Frustrado com os sentimentos que não entende, ele mata as pessoas por não saber lidar com isso, incluindo especialmente quem é caro ao seu amo, Victor.
Ele diz que ninguém o ama, e que ele não tem relações como as de maternidade, mas ele seria capaz de ter um sentimento assim e de retribuir? É essa pergunta que fica, para o cientista e para o leitor, uma vez que para a Criatura, ele seria capaz sim.
Esse tema é tão caro e comum que está presente inclusive em obras recentes, como M3gan, onde um robô que serve de tutora infantil é capaz de corrigir e impor regras a uma criança, mas não sabe lidar com limites simples, como não agredir humanos. Tanto M3gan quanto o Monstro acabam causando mal por falta de noção do que é correto ou não.
Há uma barriga enorme no livro, uma extensão desnecessária de relatos do monstro observando a família de um cego que o permitiu viver por perto durante um tempo. Há muitos detalhes desinteressantes, que tornam a leitura maçante, mesmo que esse exemplo sirva para pavimentar a ideia de que ele não será aceito pelas pessoas.
Ele acha livros, que abrem a sua percepção, o fazem pensar para além das simples fronteiras da cabana onde residia, mas além de mostrar que o conhecimento libera a alma, também mostra uma aflição típica de quem tem uma enxurrada de conhecimento jogada em si.
Shelley acaba abordando o clichê de que o conhecimento causa a desalienação e também deprime, ainda mais sem filtro e sem os ensinamentos de alguém mais experiente como ocorre nesse exemplo.
Conhecimento pode ferir, pode atar o indivíduo e deixa-lo preocupado para além de eventos mundanos, e isso nem sempre é bom, mas ao subir degraus de sabedoria, decidiu pedir ao seu criador um par, uma mulher. Ele só quer ter o que a humanidade tem: amor e reciprocidade, e vendo que mulheres humanas seriam incapazes de ter afeto por ele, deseja ter uma criatura igual a si, só que feminina.

• [LISTAGEM EXIBIDA]:
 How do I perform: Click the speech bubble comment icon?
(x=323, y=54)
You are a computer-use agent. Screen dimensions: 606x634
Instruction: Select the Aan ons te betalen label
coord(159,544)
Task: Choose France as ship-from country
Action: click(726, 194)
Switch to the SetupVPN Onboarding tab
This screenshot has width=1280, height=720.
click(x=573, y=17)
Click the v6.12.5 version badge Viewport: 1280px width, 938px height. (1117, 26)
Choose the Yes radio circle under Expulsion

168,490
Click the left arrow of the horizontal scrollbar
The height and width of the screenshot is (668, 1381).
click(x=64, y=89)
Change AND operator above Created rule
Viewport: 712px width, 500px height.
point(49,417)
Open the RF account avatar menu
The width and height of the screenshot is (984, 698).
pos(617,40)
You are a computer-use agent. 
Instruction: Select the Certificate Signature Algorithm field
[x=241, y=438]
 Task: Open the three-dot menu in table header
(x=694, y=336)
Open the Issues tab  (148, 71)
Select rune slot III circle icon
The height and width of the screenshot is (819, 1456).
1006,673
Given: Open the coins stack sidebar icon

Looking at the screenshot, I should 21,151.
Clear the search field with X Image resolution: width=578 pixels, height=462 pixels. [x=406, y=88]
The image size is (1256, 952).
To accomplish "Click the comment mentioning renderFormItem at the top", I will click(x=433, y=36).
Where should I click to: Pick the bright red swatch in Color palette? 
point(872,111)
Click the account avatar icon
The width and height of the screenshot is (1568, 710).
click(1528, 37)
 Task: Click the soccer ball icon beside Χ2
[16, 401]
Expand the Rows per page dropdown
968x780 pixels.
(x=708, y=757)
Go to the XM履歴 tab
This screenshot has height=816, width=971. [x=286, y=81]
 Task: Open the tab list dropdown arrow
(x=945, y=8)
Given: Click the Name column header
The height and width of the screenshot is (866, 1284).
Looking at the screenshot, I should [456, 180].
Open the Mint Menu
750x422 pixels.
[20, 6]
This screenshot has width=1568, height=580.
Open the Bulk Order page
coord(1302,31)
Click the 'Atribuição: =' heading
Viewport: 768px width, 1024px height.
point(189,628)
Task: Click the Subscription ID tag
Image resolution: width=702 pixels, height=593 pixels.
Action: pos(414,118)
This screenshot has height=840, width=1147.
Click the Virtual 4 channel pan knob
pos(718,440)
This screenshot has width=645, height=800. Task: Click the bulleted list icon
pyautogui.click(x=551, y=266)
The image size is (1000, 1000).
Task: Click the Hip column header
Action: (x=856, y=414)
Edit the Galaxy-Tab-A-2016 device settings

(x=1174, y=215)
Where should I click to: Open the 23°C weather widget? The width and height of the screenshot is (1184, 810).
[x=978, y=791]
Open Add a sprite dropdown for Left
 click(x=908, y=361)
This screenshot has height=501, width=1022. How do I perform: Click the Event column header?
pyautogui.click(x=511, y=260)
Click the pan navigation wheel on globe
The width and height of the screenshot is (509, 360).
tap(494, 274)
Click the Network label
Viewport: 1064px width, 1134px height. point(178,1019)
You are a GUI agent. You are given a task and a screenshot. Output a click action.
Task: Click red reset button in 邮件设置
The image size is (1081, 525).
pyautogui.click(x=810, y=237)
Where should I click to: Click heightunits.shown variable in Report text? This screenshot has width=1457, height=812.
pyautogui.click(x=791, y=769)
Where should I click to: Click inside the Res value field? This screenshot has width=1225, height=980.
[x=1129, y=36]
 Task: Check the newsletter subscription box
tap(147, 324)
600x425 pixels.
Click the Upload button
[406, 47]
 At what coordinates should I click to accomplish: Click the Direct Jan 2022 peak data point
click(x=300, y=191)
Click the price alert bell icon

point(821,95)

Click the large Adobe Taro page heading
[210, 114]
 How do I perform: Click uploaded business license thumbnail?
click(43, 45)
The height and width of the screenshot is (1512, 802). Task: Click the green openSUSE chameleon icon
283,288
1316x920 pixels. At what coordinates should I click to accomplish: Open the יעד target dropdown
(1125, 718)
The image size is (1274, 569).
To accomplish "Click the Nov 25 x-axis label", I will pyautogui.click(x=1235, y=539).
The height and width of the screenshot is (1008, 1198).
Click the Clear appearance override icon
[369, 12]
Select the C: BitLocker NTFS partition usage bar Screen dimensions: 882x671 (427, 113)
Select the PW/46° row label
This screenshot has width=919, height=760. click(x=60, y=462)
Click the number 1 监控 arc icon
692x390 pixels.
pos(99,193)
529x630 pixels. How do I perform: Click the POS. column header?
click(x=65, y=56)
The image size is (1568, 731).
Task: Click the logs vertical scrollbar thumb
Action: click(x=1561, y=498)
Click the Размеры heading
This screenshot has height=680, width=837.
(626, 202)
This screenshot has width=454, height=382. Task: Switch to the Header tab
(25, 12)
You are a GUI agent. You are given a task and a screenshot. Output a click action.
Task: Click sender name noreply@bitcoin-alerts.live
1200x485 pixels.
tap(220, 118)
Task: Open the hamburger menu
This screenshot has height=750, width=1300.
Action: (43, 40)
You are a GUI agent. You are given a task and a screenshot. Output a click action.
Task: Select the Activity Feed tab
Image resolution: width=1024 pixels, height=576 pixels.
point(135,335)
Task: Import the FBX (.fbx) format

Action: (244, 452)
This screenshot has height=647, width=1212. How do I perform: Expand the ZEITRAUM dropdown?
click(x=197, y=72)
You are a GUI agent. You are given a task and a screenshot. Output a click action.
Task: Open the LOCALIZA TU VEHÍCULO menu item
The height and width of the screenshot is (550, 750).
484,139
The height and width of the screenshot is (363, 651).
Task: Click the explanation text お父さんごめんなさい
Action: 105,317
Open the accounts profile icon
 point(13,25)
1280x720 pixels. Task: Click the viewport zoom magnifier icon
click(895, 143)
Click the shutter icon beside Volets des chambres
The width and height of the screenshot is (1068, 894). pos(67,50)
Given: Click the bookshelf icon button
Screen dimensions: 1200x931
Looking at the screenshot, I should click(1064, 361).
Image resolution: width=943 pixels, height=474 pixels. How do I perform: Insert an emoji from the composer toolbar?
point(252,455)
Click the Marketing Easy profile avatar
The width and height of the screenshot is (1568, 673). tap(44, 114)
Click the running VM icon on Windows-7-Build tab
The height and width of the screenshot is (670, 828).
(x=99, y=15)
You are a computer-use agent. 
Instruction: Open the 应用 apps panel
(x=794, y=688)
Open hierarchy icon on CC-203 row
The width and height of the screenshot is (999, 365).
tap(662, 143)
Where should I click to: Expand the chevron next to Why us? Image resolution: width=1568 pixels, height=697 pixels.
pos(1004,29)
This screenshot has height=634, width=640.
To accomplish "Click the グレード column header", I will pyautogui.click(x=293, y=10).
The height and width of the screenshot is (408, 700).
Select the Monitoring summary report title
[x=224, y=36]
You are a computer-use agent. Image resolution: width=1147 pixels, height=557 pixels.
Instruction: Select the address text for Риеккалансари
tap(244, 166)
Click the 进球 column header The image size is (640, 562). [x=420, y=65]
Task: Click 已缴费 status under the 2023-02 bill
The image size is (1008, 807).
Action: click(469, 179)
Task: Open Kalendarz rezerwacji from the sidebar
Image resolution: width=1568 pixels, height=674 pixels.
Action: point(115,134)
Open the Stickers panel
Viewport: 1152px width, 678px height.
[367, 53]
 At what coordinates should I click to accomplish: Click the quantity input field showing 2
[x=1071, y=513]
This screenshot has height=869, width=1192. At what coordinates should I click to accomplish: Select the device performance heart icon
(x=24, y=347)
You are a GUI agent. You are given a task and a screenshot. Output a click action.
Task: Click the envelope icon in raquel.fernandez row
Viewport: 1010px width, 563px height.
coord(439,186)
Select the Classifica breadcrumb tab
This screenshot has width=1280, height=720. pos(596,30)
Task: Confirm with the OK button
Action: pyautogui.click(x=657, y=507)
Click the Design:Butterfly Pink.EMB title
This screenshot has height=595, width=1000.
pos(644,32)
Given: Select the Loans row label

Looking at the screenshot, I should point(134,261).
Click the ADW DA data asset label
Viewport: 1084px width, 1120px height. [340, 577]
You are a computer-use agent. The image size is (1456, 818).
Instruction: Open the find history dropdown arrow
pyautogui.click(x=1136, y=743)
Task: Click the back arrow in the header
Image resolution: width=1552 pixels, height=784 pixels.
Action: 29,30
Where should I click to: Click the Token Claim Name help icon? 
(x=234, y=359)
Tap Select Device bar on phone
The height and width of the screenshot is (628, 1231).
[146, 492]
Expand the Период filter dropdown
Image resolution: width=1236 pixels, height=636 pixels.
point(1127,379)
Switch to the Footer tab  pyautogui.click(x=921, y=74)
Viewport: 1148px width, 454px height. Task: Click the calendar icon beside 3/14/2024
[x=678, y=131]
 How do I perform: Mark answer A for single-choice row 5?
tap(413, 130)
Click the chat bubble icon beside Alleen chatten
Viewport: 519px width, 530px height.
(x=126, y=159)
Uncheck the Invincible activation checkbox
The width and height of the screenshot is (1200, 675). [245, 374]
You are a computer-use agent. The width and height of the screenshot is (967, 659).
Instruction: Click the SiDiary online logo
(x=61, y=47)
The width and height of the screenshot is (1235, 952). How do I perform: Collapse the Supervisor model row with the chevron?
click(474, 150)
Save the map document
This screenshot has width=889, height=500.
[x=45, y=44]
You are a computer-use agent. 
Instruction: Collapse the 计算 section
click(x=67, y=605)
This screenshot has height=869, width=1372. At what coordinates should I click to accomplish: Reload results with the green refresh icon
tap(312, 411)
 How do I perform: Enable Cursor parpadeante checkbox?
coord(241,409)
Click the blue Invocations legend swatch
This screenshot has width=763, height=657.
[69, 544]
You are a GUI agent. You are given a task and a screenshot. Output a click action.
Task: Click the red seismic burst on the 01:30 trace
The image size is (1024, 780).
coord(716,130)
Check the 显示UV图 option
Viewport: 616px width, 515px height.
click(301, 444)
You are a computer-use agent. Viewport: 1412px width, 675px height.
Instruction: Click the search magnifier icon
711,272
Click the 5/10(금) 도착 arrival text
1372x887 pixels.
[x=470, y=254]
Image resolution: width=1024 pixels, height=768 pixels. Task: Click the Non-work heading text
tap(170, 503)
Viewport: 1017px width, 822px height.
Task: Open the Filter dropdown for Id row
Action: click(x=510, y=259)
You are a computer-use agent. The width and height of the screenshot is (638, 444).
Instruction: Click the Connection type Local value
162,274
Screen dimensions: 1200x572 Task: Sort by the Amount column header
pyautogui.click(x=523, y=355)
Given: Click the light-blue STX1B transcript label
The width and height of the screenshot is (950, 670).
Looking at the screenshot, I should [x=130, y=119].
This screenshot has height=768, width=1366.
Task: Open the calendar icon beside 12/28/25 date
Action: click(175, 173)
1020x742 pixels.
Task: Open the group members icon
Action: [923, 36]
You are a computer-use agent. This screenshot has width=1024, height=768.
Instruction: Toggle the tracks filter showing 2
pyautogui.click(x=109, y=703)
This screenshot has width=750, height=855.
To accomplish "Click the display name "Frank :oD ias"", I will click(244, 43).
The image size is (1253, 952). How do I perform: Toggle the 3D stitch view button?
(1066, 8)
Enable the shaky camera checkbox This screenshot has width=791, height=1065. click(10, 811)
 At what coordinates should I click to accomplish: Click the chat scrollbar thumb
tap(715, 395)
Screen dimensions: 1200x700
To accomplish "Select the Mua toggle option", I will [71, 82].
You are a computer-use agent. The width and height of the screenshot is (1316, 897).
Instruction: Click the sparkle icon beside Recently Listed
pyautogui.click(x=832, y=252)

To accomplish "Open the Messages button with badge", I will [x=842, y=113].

• [EXERCÍCIOS PROPOSTOS]:
a - Copie do texto sobre a Criatura de Victor o trecho que começa em "Shelley acaba abordando" e termina em "só que feminina.".
b - Dê prosseguimento ao texto sobre a Criatura de Victor a partir da última frase apresentada.

• [GABARITO]:
a -
Shelley acaba abordando o clichê de que o conhecimento causa a desalienação e também deprime, ainda mais sem filtro e sem os ensinamentos de alguém mais experiente como ocorre nesse exemplo.
Conhecimento pode ferir, pode atar o indivíduo e deixa-lo preocupado para além de eventos mundanos, e isso nem sempre é bom, mas ao subir degraus de sabedoria, decidiu pedir ao seu criador um par, uma mulher. Ele só quer ter o que a humanidade tem: amor e reciprocidade, e vendo que mulheres humanas seriam incapazes de ter afeto por ele, deseja ter uma criatura igual a si, só que feminina.

b -
Victor se inclina a ceder ao pedido de seu "bastardo", mas para criar uma fêmea para ele, precisaria voltar a se dedicar aos estudos, e ele o faz, até viaja junto a Clerval, guardando para si o segredo e o intuito de seus novos estudos.
Como essa é uma história trágica, o último volume tem muitas mortes e tristezas, por mais que Frankenstein finalmente alcance um de seus grandes objetivos que é casar.
Desde que começou a construir o monstro, Victor parece fadado a sofrer, e quem o cerca tem a mesma sina.
No final, Walton retorna a trama, falando novamente a sua irmã Margaret, dessa vez sobre o quanto ele ficou fascinado pela história do estudioso, e lamenta pelo estado de saúde precário dele, depois de tanto perseguir o ser que outrora foi a sua criação.
O segundo título do livro O Prometeu Moderno serve de prenúncio para a história de Victor, que é em suma uma extrapolação da ciência para aplacar a solidão do isolamento. Ele faz a criatura para satisfazer seu ego, e se inclina a ir em frente graças ao fato de estar longe de mãe, pai, irmãos e amada.
Outra possível leitura é que o monstro é a manifestação do destino e a dificuldade do homem em lidar com a dor da perda. Shelley usa um homem que é genial, rico e bonito como o símbolo da vaidade e ingenuidade, um sujeito que acha que só porque sempre teve tudo, pode driblar questões comuns aos humanos como a morte.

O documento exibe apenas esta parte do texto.